É difícil julgar se o coletivo tem completa consciência do que eles estão propondo ou se tudo isso não passa de mais uma das piadas mal colocadas deles. Quando eles nos perguntam “Is Iraq a country?”, eu respondo: tentem sair da sua zona de conforto e convidem artistas que não sejam homens brancos que moram no eixo L.A.-NY-Berlim. Má notícia: a sua comida vegana, seu suco detox e sua camiseta de 90 euros – que está, aliás, sendo vendida pelo artista/designer/marca Telfar como parte da Bienal por esse preço absurdo – não têm nada a ver com a realidade fora dessa exposição-website.
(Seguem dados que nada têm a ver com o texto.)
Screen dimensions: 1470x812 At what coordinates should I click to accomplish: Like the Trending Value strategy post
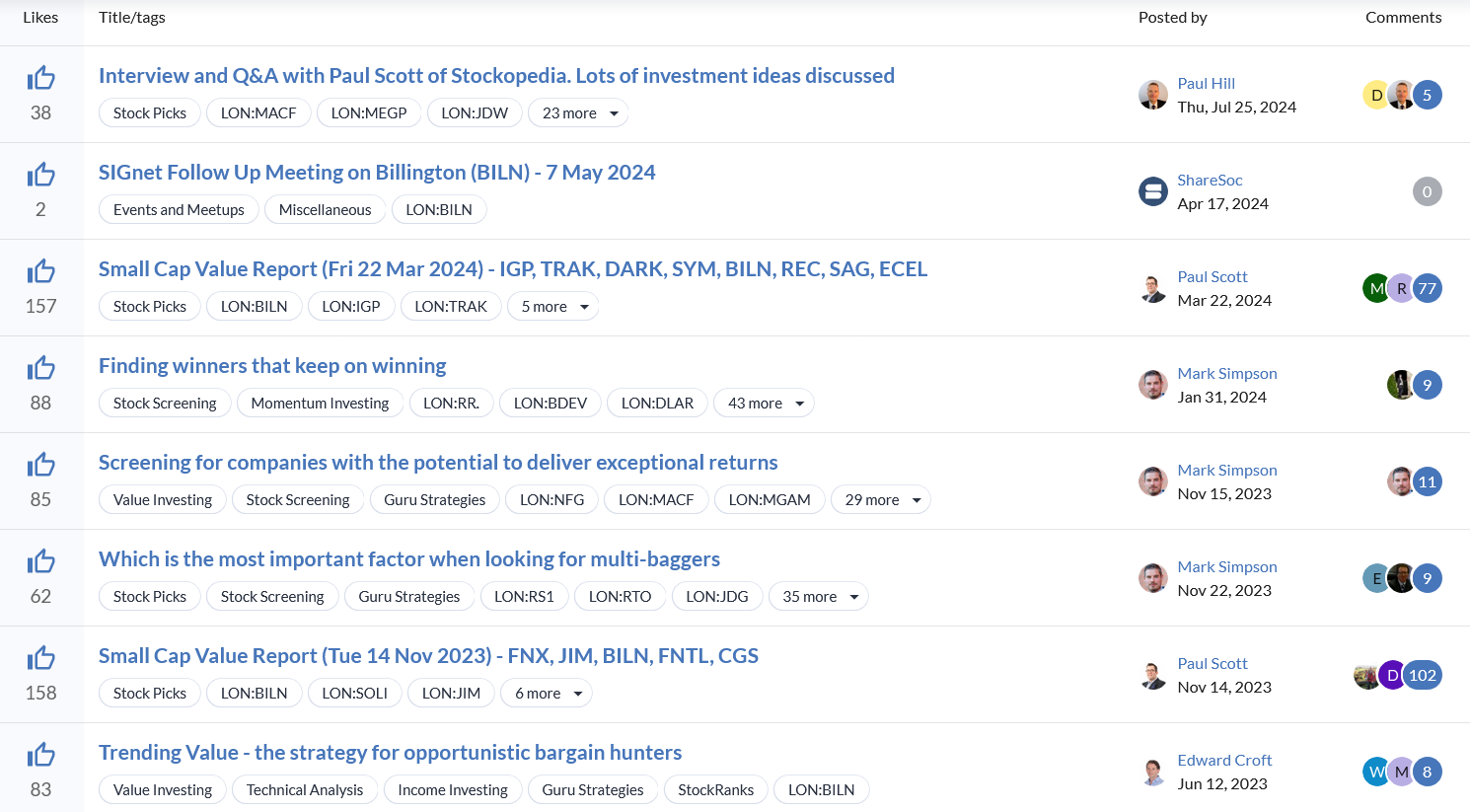click(40, 755)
Infelizmente, o resto do planeta não goza da mesma realidade dos EUA e da Europa, no que diz respeito ao meios técnicos e de qualidade de vida – teríamos de ser incrivelmente etnocêntricos para pensar o oposto. DIS teve a grande oportunidade de revolucionar o jeito que exposições são feitas hoje em dia, talvez como uma mostra completamente online, como a própria revista deles, mas caiu no erro de usar meios tradicionais e conservativos do espaço físico como maneira de tematizar fluidez e interconexões em forma de vídeos, que poderiam ser apresentados em qualquer outro lugar. Esse é o presente em drag, um mundo fadado a não ter um futuro cultural e plural, se insistir em ignorar todo o resto. Que “dis-graça”.